Side Note

Phony Neo-Nazi propaganda may have inspired the Louisiana State Police to investigate Antifa

Either that, or there’s a whole lot of racists in the Louisiana State Police Department.

A lawsuit against the Louisiana State Police, filed by Harvard Law professor Thomas Frampton on behalf of New Orleans civil rights attorney William Most, has stumbled across evidence that the law enforcement agency is conducting an investigation based on a list of individuals named in a fabricated list of anti-fascist activists that originated on 8Chan and spread through white-supremacist online media outlets.
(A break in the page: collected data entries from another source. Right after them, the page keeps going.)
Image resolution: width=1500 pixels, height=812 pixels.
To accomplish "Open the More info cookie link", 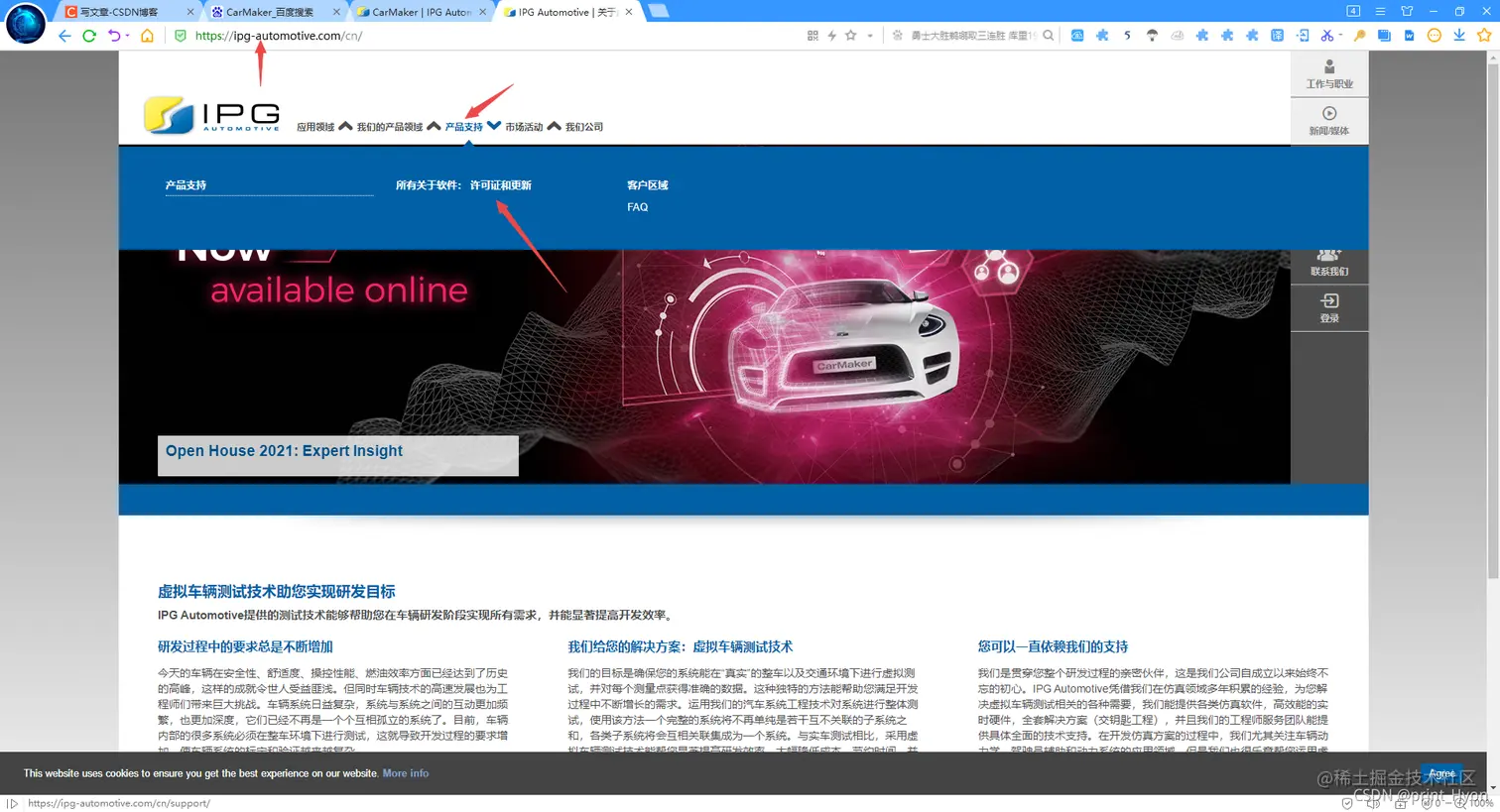I will 406,772.
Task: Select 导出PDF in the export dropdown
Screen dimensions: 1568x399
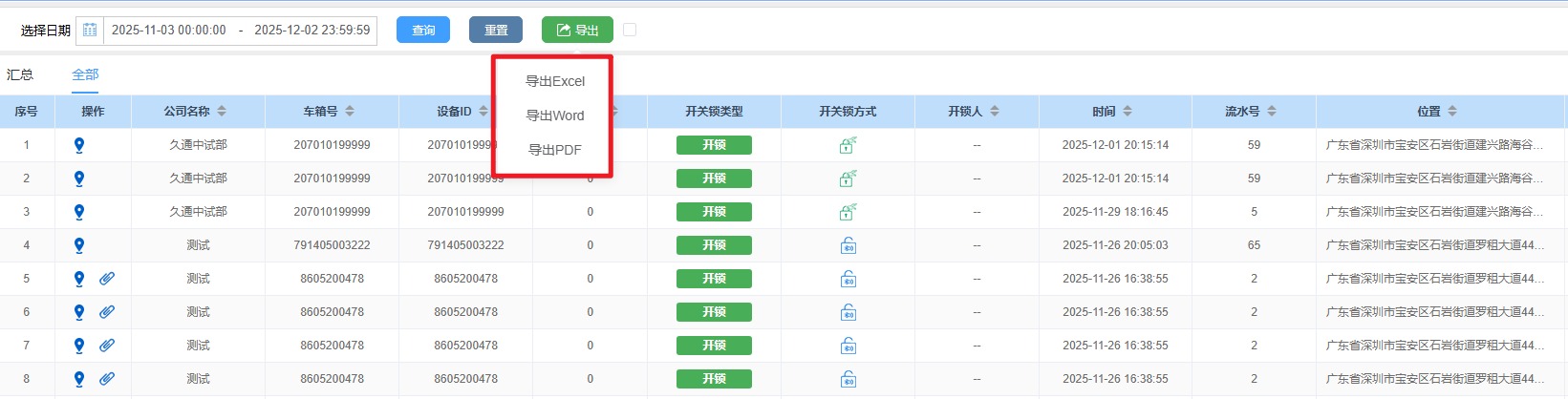Action: point(555,150)
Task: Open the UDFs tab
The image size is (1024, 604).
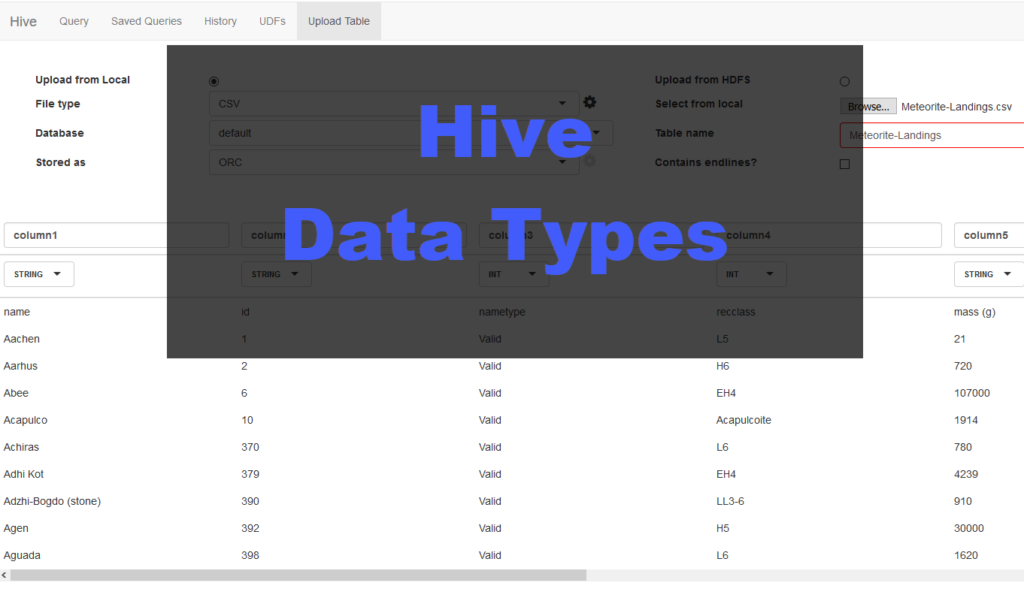Action: [x=271, y=20]
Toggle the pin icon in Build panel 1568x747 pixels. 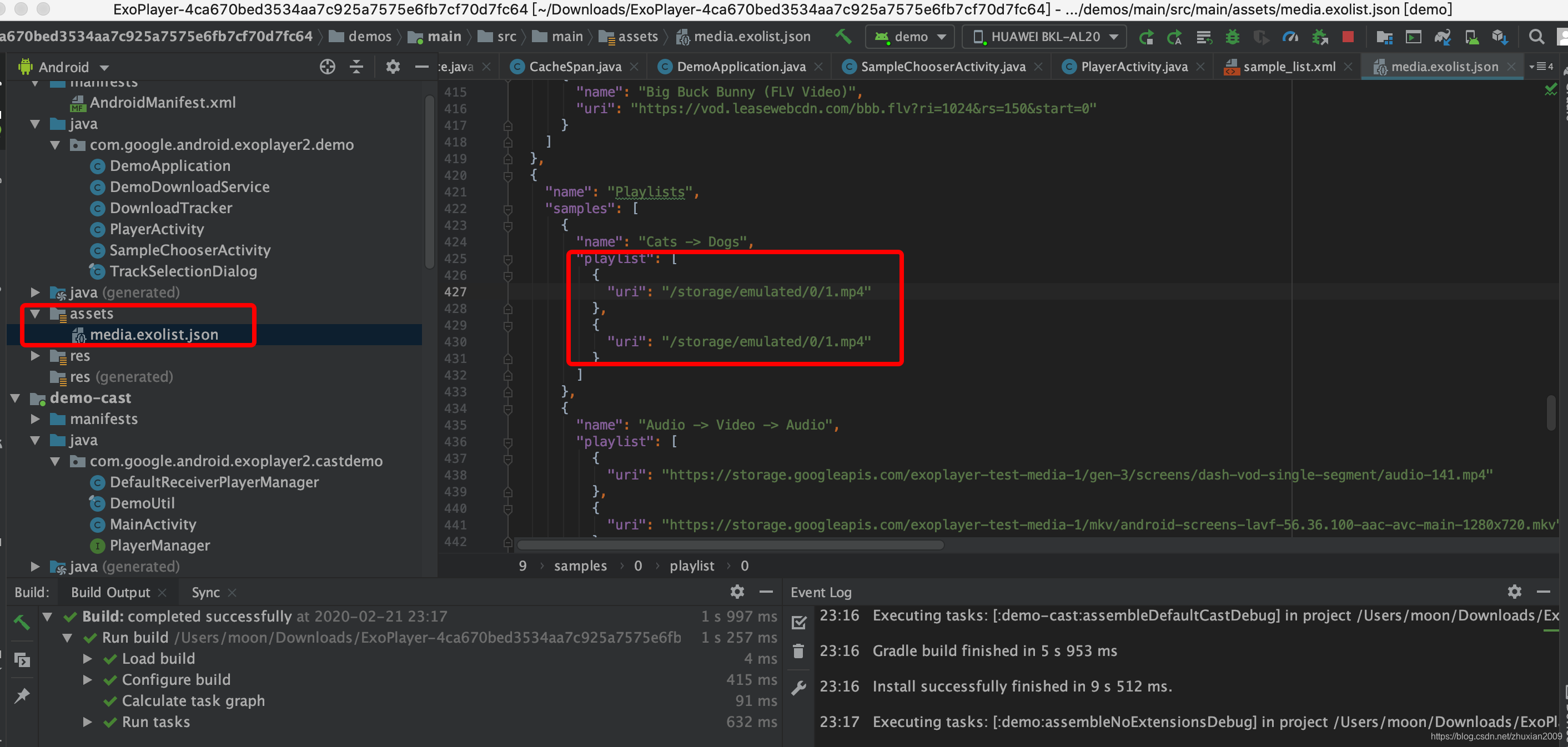pyautogui.click(x=22, y=695)
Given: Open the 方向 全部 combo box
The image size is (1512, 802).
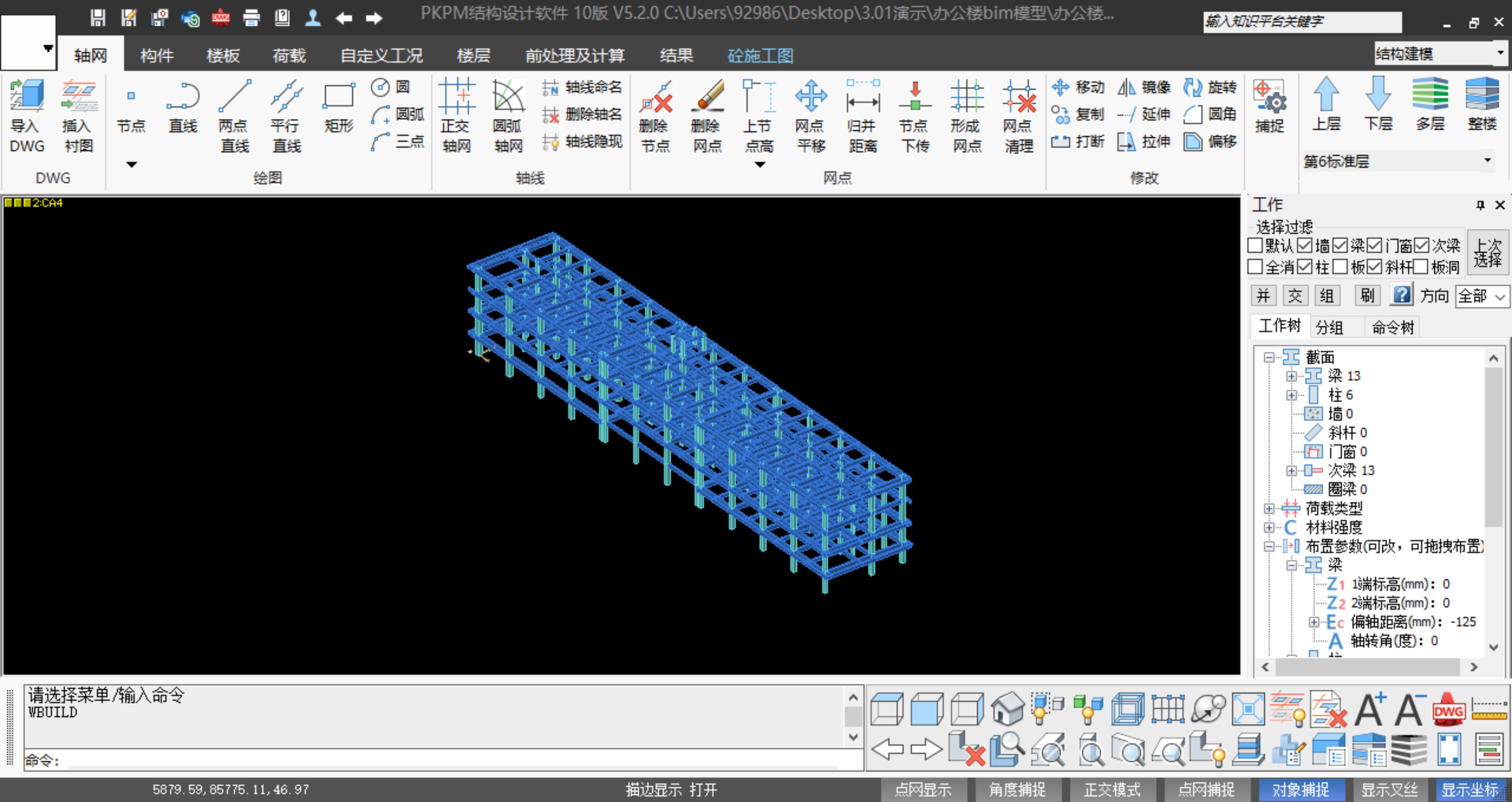Looking at the screenshot, I should click(x=1481, y=296).
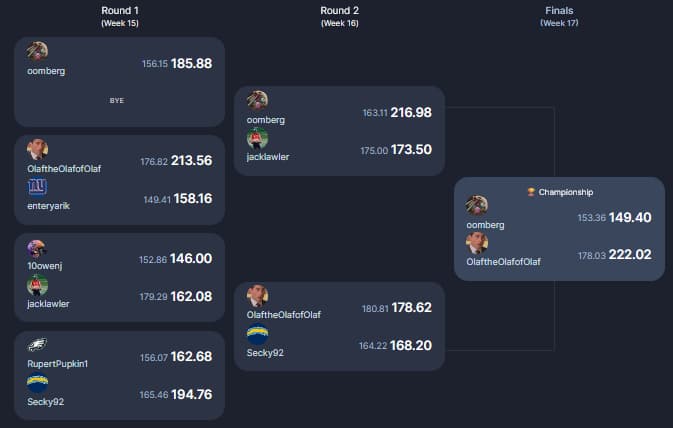Click the Eagles logo above RupertPupkin1
This screenshot has height=428, width=673.
click(x=37, y=345)
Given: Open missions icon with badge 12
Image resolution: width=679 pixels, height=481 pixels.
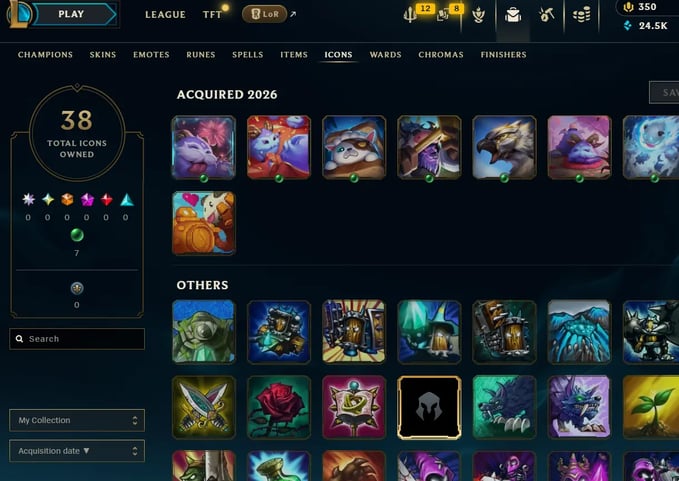Looking at the screenshot, I should [411, 16].
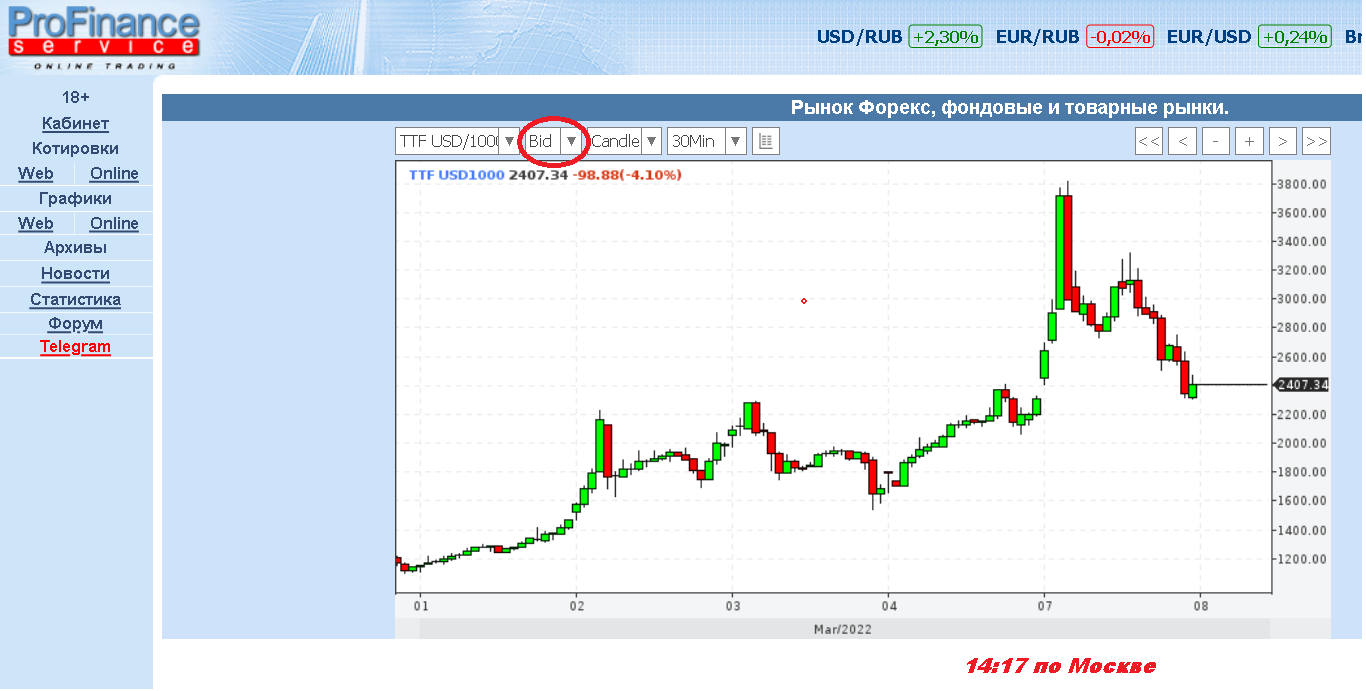The height and width of the screenshot is (691, 1366).
Task: Zoom in chart with plus button
Action: (x=1249, y=141)
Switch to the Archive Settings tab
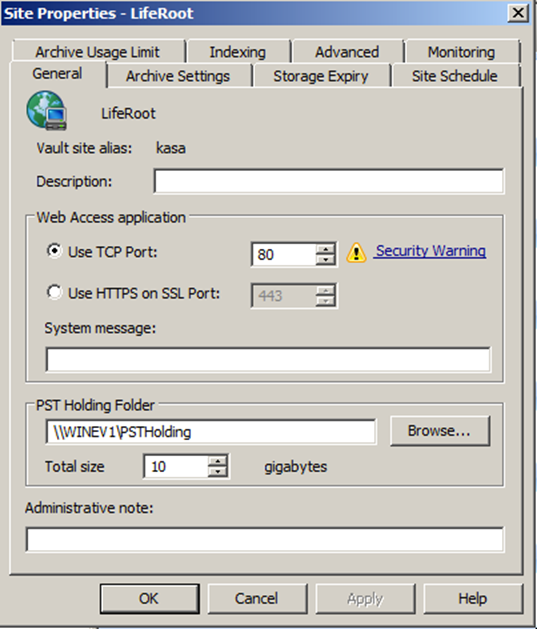Viewport: 537px width, 629px height. click(x=178, y=76)

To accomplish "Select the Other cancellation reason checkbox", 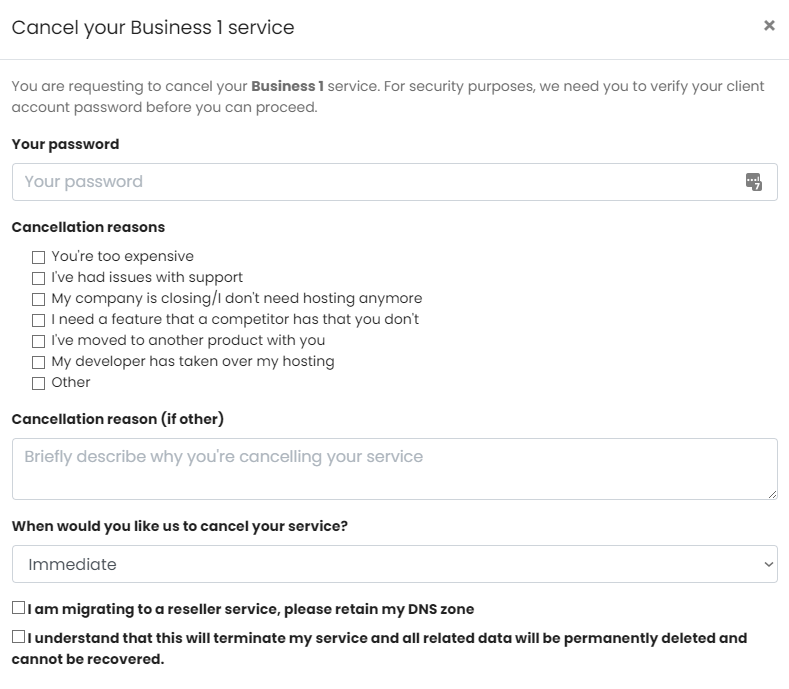I will coord(38,384).
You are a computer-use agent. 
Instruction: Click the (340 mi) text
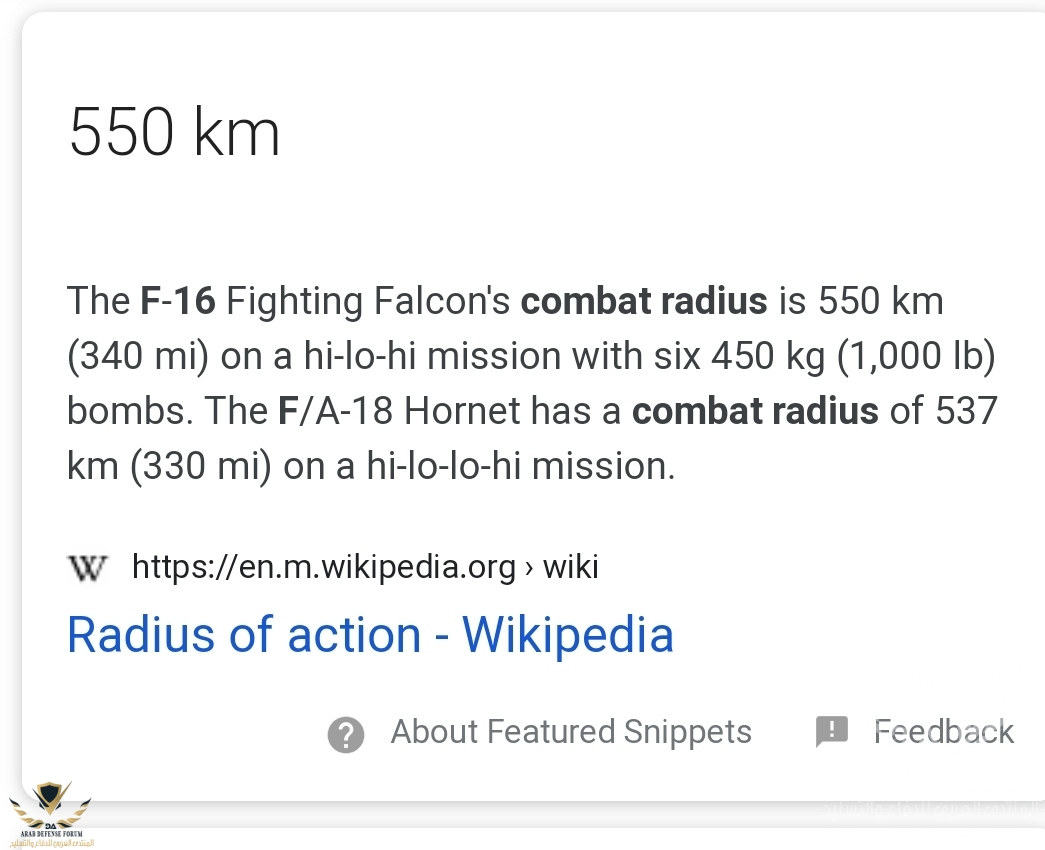point(138,356)
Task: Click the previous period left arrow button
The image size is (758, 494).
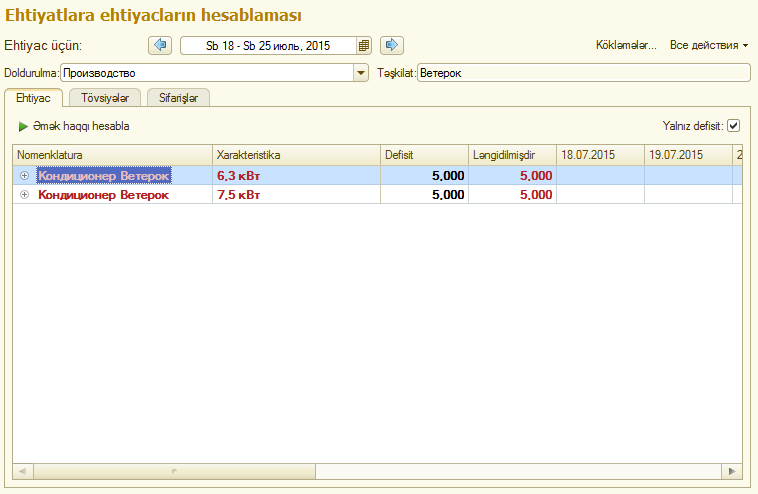Action: (160, 45)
While seeking internal Louisiana State Police records that might contain evidence of far-right and racist sentiment among LSP employees, Most — who has previously represented individuals arrested while protesting the police shooting of Alton Sterling in Baton Rouge — discovered that a document labeled “full list of antifa.docx” had been passed around the LSP email server. The agency disclosed the existence of the document to Most when it turned up in a search for LSP records for “far-right catchphrases,” including “white genocide.”

The filing notes that while “none of these phrases appear in the body of the emails turned over to Mr. Most [...] the term ‘white genocide’ appear[s] as a comment” on a post titled “Full list of antifa members” which appeared on 8Chan three days before a similarly named file made its way through the LSP email system. The 8Chan post, which was picked up by the Neo-Nazi website Stormfront that same day, purports to be a database containing information on members of a national Antifa organization. In reality, however, no such formal organization exists, and the list primarily consisted of the personal information of people who had protested Donald Trump at some point.

When Most and Frampton requested to view the “full list of antifa.docx” file to confirm their suspicion that Louisiana State Police had been passing around a fabricated piece of Neo-Nazi propaganda, however, an LSP record-keeper refused to comply, writing in an email to Frampton claiming that:

The document at issue is part of an ongoing criminal investigation. It was provided by a Confidential Informant and release of the document would have the potential to undermine the investigation. [...] It was sent among LSP investigators for law enforcement purposes.